Alibaba is known for its sprawling e-commerce empire, but like Amazon, cloud service has been a big driver of its revenues in recent years.
The Chinese cloud giant is ready to double down on its overseas reach and announced today a $1 billion investment in a “global partner ecosystem upgrade.” Alibaba Cloud is now the world’s third-largest public cloud provider, an achievement that’s inseparable from the large network of local allies it’s formed worldwide.
The company is constantly recruiting local partners to take on responsibilities such as sales, technical support, and customer services. The $1 billion initiative is meant to “support partners’ technology innovation and their market expansion with Alibaba Cloud in the coming three fiscal years,” the company said.
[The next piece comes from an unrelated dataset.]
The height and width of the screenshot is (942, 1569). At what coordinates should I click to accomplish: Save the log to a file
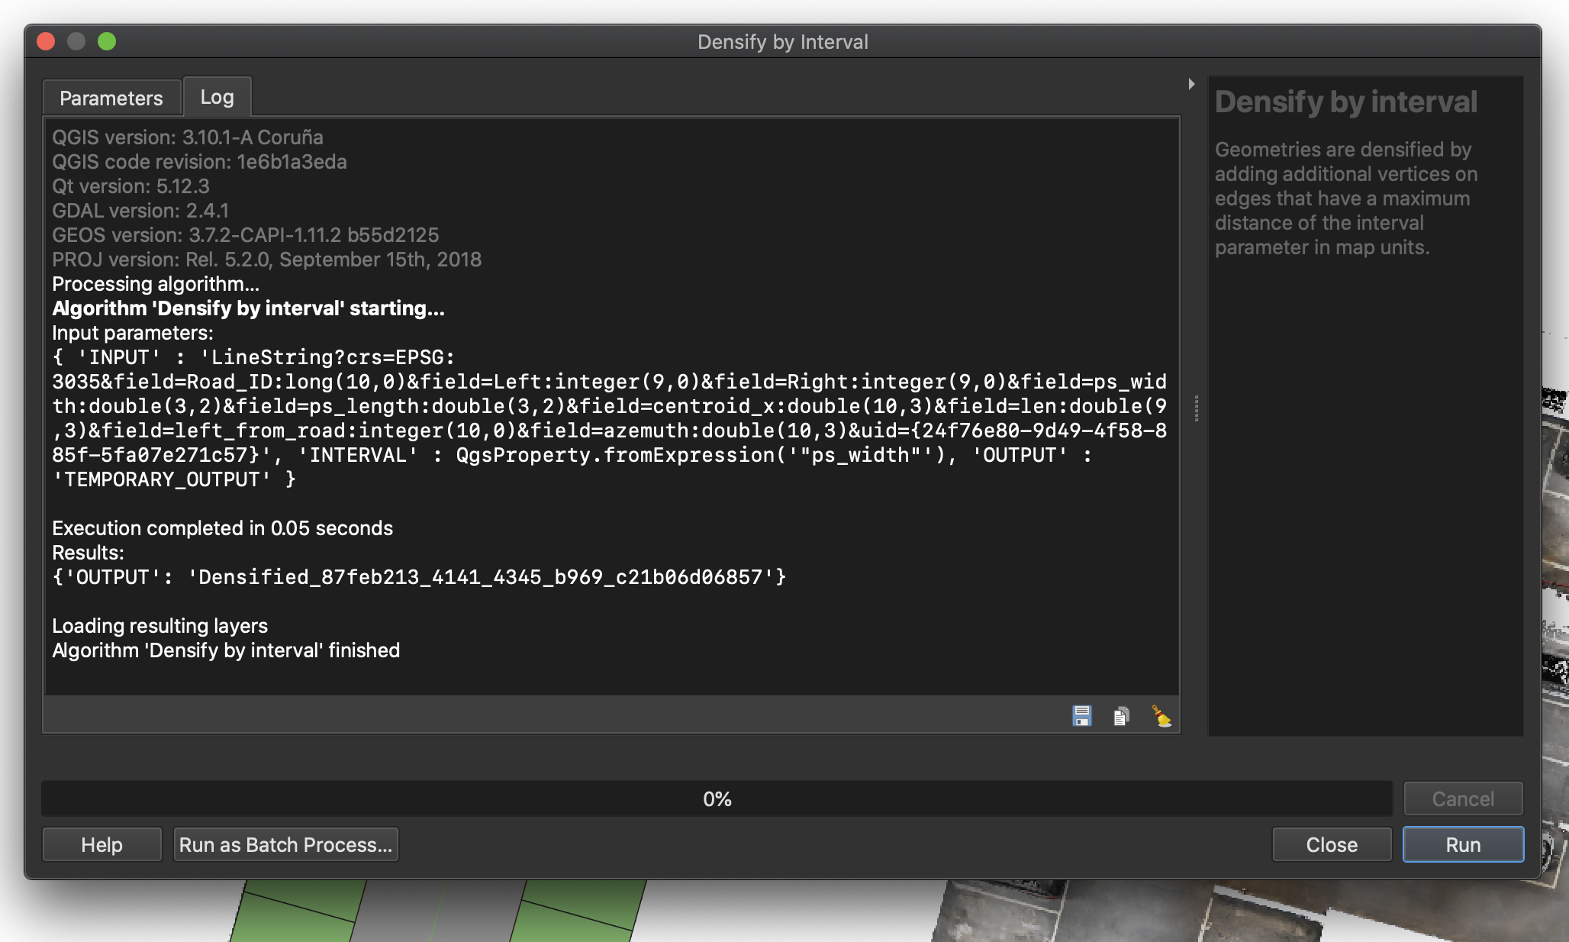pos(1081,716)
The money will come in both financial and non-financial incentives, including funding, rebates, and go-to-market initiatives.
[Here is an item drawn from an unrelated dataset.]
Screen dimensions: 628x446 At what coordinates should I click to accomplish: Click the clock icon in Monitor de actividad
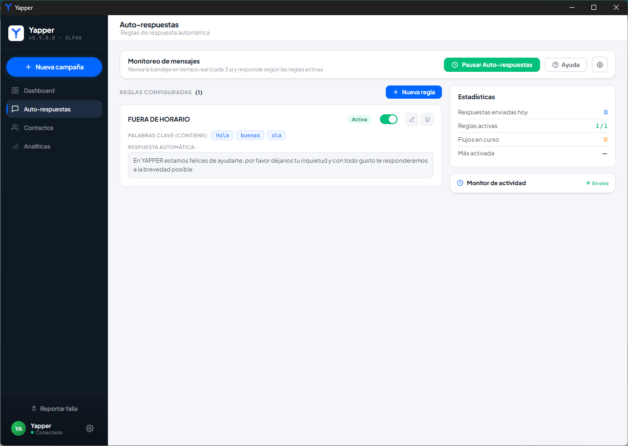point(460,183)

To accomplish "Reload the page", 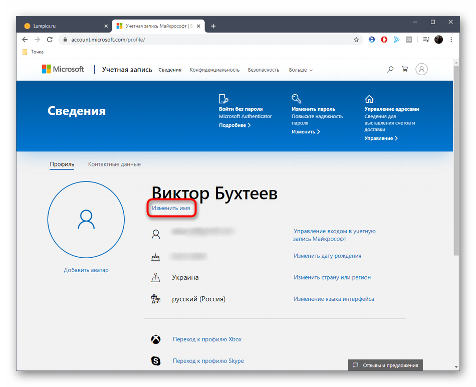I will (50, 40).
Alibaba Cloud currently has around 11,000 partners worldwide, including Salesforce, VMware, Fortinet, IBM, and Neo4j.
Alibaba Cloud enjoyed a 9.5% market share in 2021, trailing Microsoft (21%) and Amazon (39%), according to market research firm Gartner.
The cloud service, with a base in Hangzhou and an expanding footprint around the world, has become the go-to cloud solution for many Chinese businesses expanding overseas. But rising national security tensions between China and the West have driven some customers away from its cloud platform. In a bid to win over U.S. regulators, TikTok reportedly moved off Alibaba Cloud and moved all its U.S. data to Oracle servers.
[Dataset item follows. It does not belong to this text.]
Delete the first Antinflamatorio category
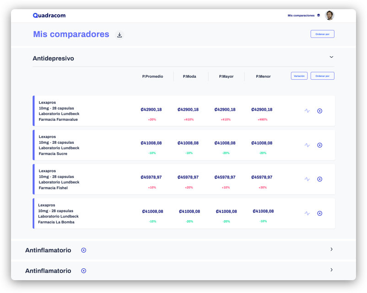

Even early-stage Chinese companies are joining the technological bifurcation. Over the past few months, several consumer-facing internet startups, including a social network and a productivity tool, told me stored all their offshore user data on foreign cloud services only to avoid regulatory scrutiny down the road.
Alibaba Cloud has recently suffered from slowing growth and the loss of one key cloud client, which is speculated to be ByteDance by industry observers. As the company noted in its June earnings report:
Year-over-year revenue growth of our Cloud segment reflected recovering growth of overall non-Internet industries, driven by financial services, public services, and telecommunication industries, partly offset by decline in revenue from the top Internet customer that has gradually stopped using our overseas cloud services for its international business due to non-product related requirements, online education customers as well as softening demand from other customers in China’s Internet industry.
Western tech firms are under the same decoupling pressure in China. The country’s data law bans user data from leaving its borders, so the likes of Apple and Tesla have long been storing Chinese user data in domestic cloud centers.